Hydrogen Peroxide Electrochemical Sensor

Hydrogen Peroxide Electrochemical Sensor

Author: ChemViews

Real-time analysis is a goal that has to be achieved to prevent pollution, as reported in the 11th of the 12 principles of green chemistry by Anastas and Warner. In agreement with the principles, the use of an organic solvent has to be avoided.

There has been growing interest in the use of hydrogen peroxide as an effective oxidant. It is considered environmentally sustainable because its active oxygen content is the highest after dioxygen, its by-product is water and its low cost makes it interesting for industrial applications. H2O2 is kinetically inert and, therefore, requires the use of a catalyst to be synthetically interesting. Different procedures involving catalysts/ILs and H2O2 have already been studied.
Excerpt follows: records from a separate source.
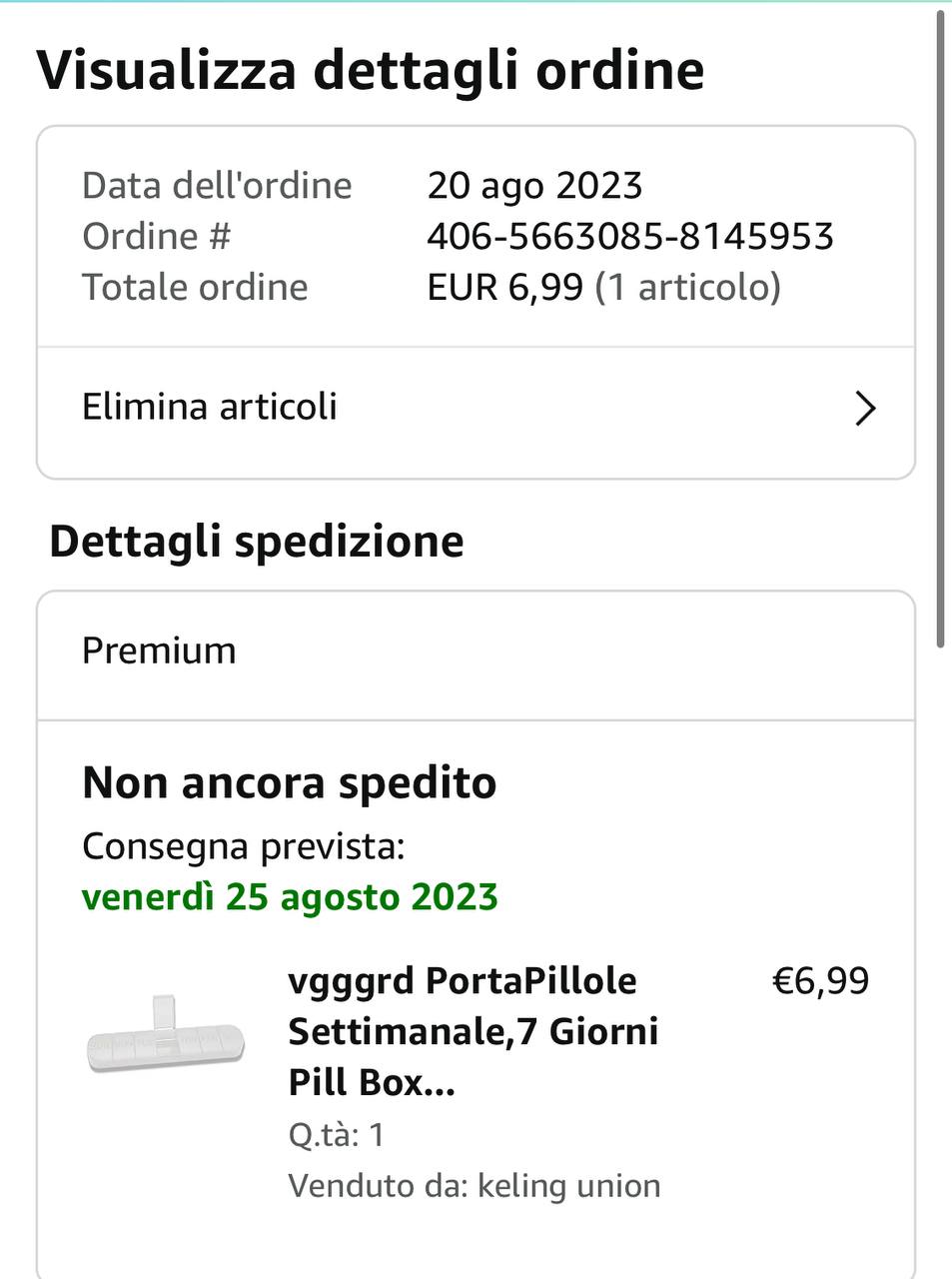Tap the Totale ordine label

(x=195, y=288)
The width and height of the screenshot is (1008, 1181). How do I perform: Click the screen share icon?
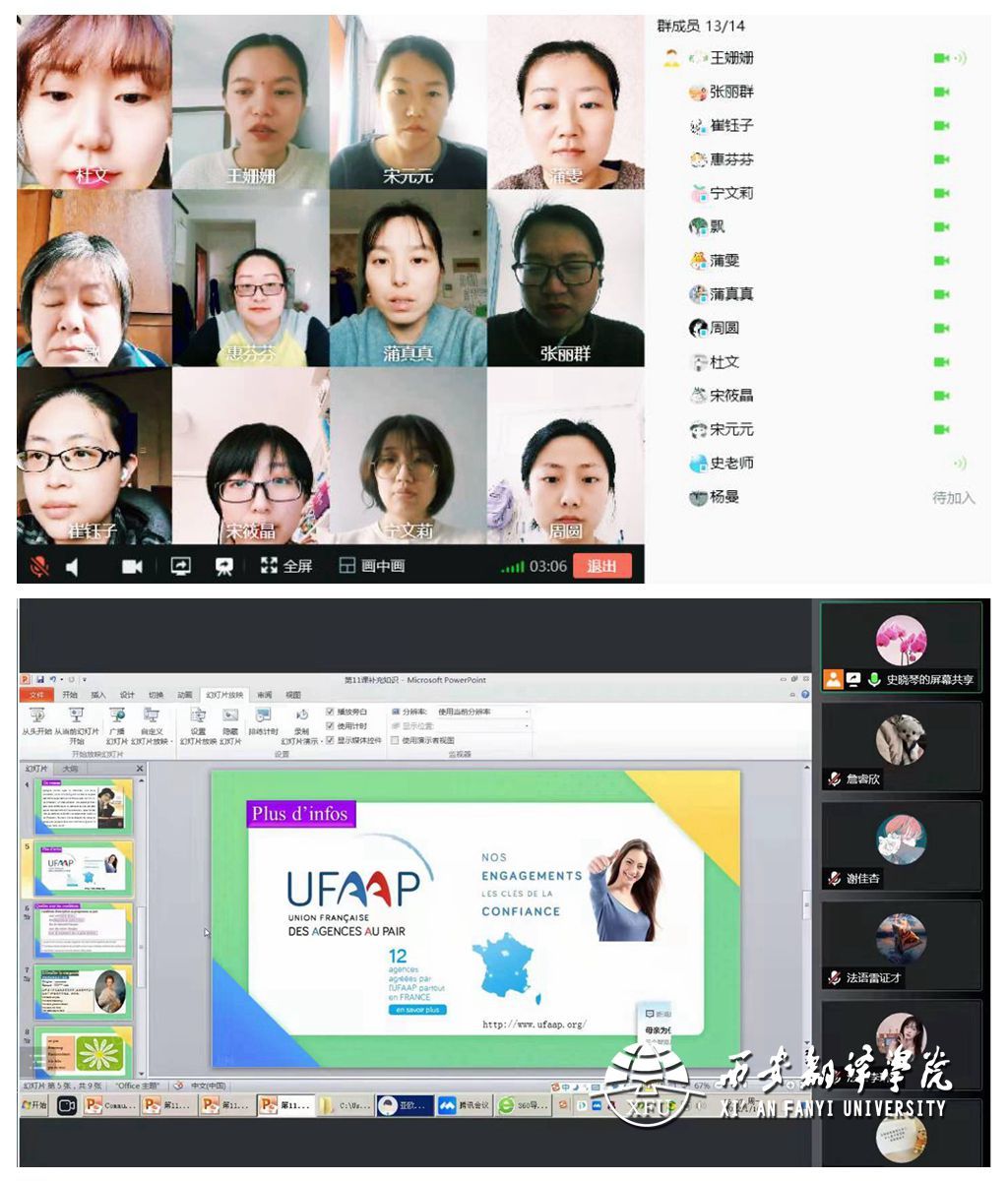(x=181, y=566)
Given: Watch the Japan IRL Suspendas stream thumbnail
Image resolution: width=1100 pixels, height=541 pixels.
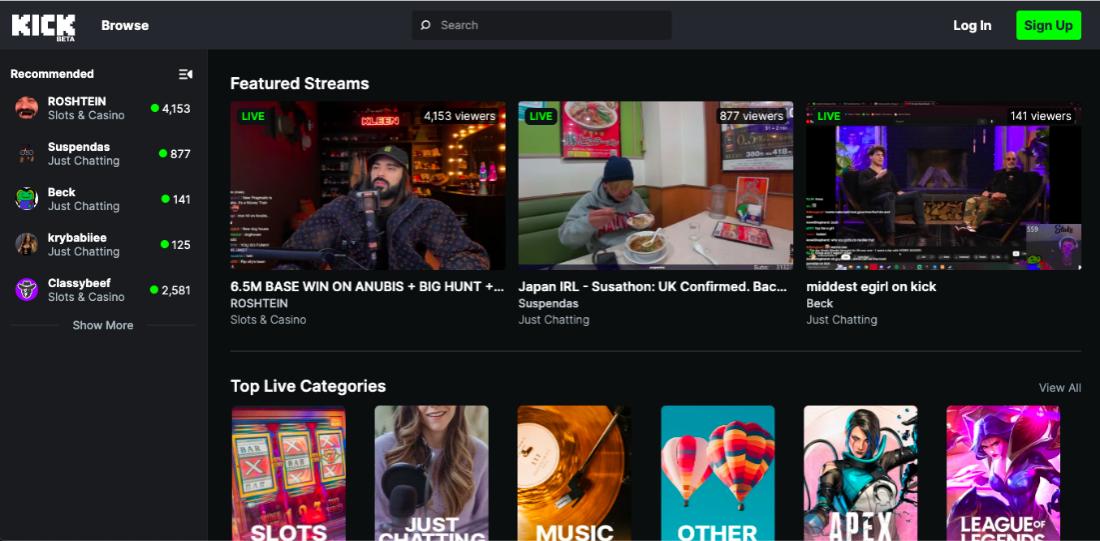Looking at the screenshot, I should (x=655, y=186).
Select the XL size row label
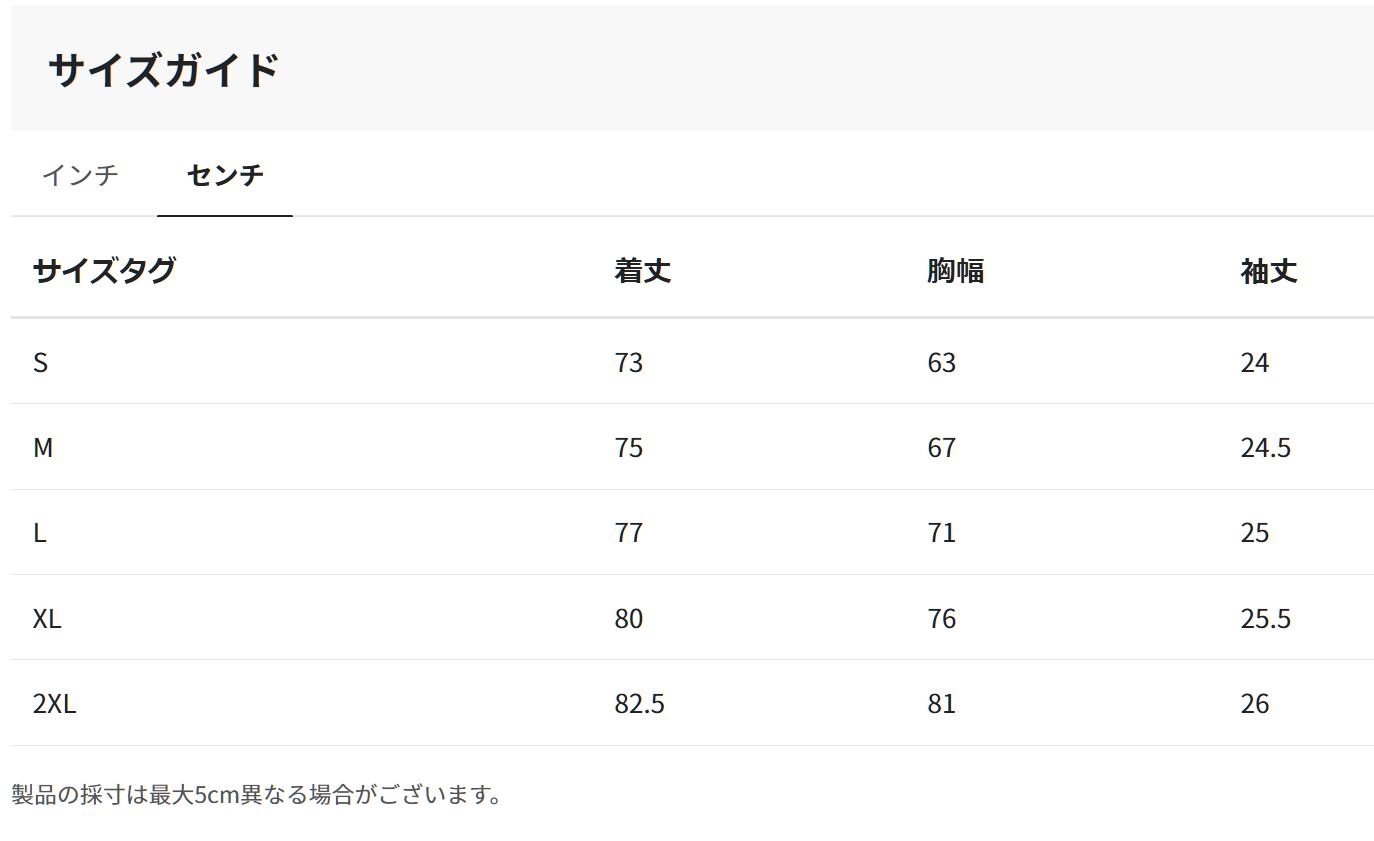 pyautogui.click(x=47, y=618)
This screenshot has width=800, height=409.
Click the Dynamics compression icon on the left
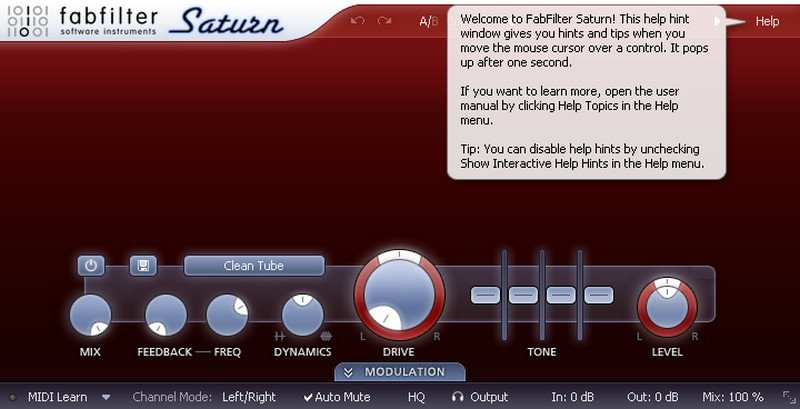(280, 336)
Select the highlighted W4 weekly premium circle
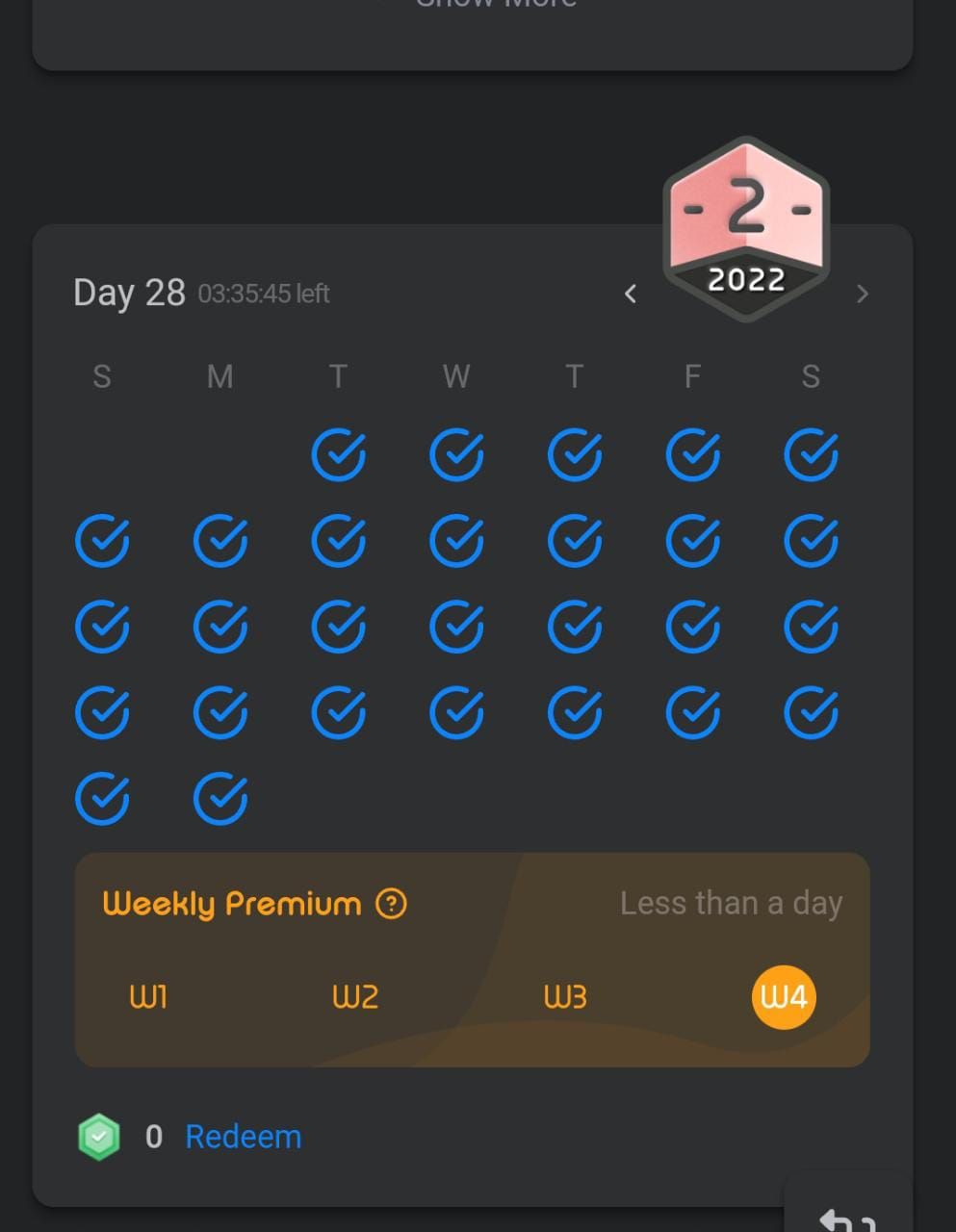Screen dimensions: 956x1232 tap(784, 997)
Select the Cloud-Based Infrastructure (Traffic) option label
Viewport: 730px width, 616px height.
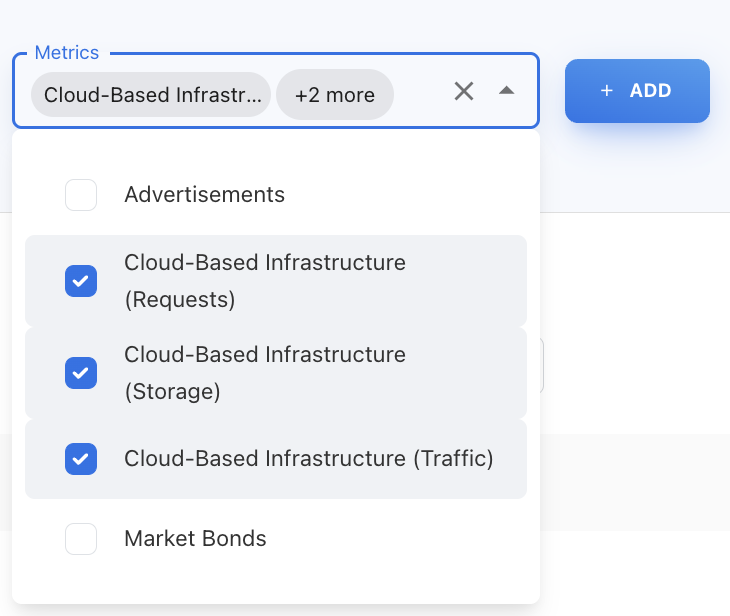(x=308, y=459)
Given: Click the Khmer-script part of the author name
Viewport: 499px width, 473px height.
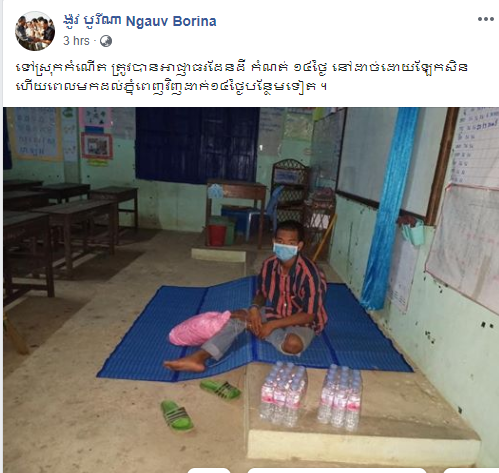Looking at the screenshot, I should click(x=92, y=21).
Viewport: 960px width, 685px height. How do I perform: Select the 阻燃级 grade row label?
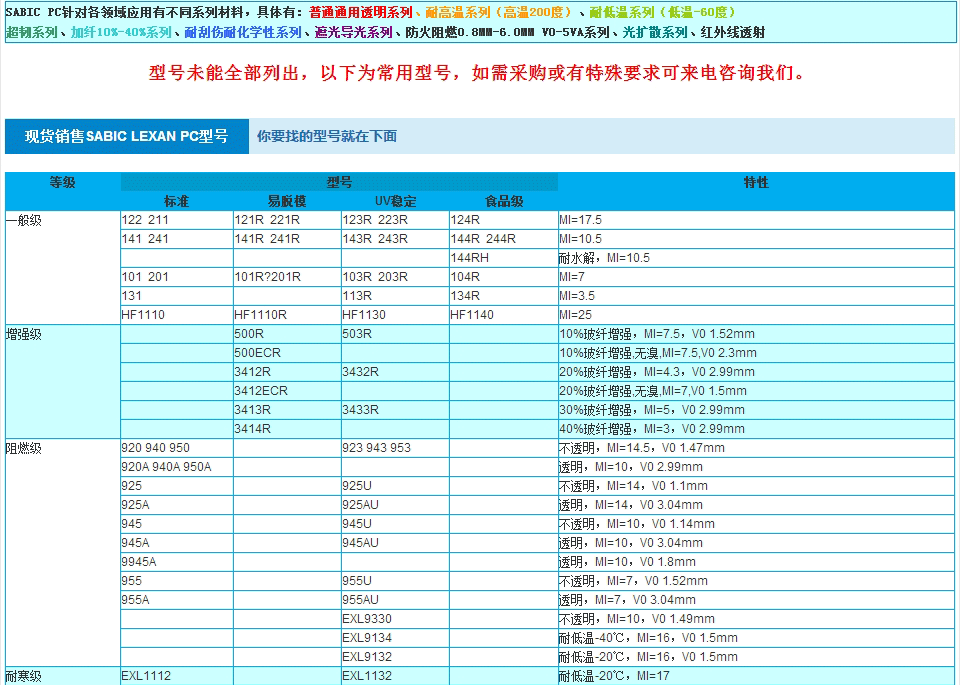[24, 448]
Fabian Arduini and colleagues, University of Rom, Italy, developed an electrochemical method to monitor the amount of H2O2 as a function of time in an organic oxidation reaction. The system is the first fast and efficient electroanalytical method to be applied to a continuous, in situ detection of H2O2 in organic oxidation reactions. It allows monitoring the real-time consumption of H2O2 with a cost-effective, portable and easy to use instrument and without the use of molecular solvents, according to green chemistry guidelines.

The organic reaction was carried out by using H2O2 as a primary sustainable oxidant in the presence of a catalyst, [VO(salophen)]TfO. This allowed to substitute stoichiometric processes and to use ILs as a green alternative to common volatile molecular solvents.